We already have a Realms server. I've spent a surprising amount of time exploring, making a few holiday houses and running track undeground. I want to keep that around. Minecraft is a recurring obsession with me and my kids. We've been playing it since they were quite little. I got it when it went onto iPad and was immediately obsessed. It's got that computer thing happening, just a little tweak here, and another there, and six hours have passed.
So my initial thought was to put a server on the raspberry pi. We have a couple of pi 3's kicking around, and with the NBN giving decent upload speeds it would be easy to attach it to the router and open a port.
Bedrock edition is just for Ubuntu, so I did an ubuntu server install and stuffed around configuring wifi and finding a USB power adapter with enough juice to power the pi. Lots of flipping between sources on my monitor to look things up. Overall, an enjoyable task if you like the linux command line and enjoy the "Adventure" like nature of this sort of thing.
Get the bedrock server onto the pi. Wifi's not installed. Get it on my mac and scp to the pi. Ubuntu isn't allowing the connection. Fine, scp from Ubuntu and source it from the mac.
Really it's the same thing as get the bird cage. Too far away. Fine, fetch the ladder to get the cage. etc...
Anyway, wrong executable format. Oh no, maybe I need 64 bit ubuntu. Reimage the card. Same error? Oh.... The Bedrock edition is x86 only. Raspberry Pi is ARM. Right. There's a blog entry where someone emulates it but it's slow...

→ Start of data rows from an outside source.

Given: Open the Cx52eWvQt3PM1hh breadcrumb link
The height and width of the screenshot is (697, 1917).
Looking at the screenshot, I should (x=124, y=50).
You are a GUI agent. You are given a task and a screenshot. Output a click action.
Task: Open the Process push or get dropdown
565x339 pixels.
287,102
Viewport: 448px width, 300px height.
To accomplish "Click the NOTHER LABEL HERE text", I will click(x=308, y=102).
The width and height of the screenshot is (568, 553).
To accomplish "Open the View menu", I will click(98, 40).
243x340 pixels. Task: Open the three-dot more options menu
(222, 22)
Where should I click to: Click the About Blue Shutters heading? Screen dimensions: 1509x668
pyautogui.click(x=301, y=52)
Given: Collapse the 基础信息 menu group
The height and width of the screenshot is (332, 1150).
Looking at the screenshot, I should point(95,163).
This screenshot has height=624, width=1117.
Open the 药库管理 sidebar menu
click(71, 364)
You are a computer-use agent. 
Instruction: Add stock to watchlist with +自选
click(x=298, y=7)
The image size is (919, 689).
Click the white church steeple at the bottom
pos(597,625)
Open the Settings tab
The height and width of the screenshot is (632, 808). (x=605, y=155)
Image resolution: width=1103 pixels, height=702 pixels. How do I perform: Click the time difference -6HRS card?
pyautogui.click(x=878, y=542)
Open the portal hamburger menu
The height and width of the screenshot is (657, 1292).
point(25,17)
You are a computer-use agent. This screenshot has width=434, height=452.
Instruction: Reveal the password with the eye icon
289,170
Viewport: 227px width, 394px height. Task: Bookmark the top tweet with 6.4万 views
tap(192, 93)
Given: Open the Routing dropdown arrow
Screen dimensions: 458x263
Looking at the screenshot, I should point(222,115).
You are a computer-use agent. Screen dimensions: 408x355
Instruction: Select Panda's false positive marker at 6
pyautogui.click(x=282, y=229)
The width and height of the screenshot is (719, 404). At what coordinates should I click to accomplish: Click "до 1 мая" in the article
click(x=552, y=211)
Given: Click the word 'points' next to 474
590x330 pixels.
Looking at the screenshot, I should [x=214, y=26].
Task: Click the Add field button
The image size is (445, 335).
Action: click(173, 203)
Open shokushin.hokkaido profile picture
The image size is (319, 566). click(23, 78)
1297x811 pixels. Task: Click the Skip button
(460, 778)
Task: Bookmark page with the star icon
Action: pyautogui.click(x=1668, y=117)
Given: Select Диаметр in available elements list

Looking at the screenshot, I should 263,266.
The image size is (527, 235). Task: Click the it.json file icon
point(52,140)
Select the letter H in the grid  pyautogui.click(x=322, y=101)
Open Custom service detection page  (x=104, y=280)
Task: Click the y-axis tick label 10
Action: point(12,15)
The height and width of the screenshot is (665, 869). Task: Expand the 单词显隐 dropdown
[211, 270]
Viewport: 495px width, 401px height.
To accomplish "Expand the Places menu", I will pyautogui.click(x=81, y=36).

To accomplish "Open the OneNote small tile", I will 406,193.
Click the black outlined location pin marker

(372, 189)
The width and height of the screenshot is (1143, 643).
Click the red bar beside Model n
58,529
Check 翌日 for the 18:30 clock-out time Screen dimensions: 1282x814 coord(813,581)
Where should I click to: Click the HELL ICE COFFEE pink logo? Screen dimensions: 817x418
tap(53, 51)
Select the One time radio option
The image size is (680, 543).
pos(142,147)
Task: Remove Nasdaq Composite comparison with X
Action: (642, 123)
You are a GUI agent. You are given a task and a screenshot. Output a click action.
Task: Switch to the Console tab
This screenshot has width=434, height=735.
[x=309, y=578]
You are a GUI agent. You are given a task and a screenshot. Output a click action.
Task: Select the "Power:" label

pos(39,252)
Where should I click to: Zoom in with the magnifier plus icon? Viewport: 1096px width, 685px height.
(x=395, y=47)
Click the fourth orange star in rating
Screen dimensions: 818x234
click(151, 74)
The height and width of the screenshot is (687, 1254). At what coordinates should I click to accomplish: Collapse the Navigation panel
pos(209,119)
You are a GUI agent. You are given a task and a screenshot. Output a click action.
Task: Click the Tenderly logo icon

In the meantime, the java edition works (after getting java from oracle) -- but it can't be used by iPad clients.
So we have an old pc from about 2004. No wifi of course. Dusty.
I could probably do a USB install of Ubuntu, and set it up like I was going with the raspberry pi. But it's much bigger. There will be fan noise. In the middle of trying to find a place on my desk where it could be attached to power, the network and a keyboard I realised the machine didn't even have HDMI out. Just VGA. So my monitor probably has a VGA input and I do keep every possible cable for just in case, but...
This blog is running on a cloud server hosted by Binary Lane. It only costs $4/month for 1Gb memory, and 20Gb disk. A few minutes later I had a working internet connected cloud server with it's own subdomain. And a few minutes after that, the x86 Ubuntu Minecraft bedrock server was working. It's fine so far.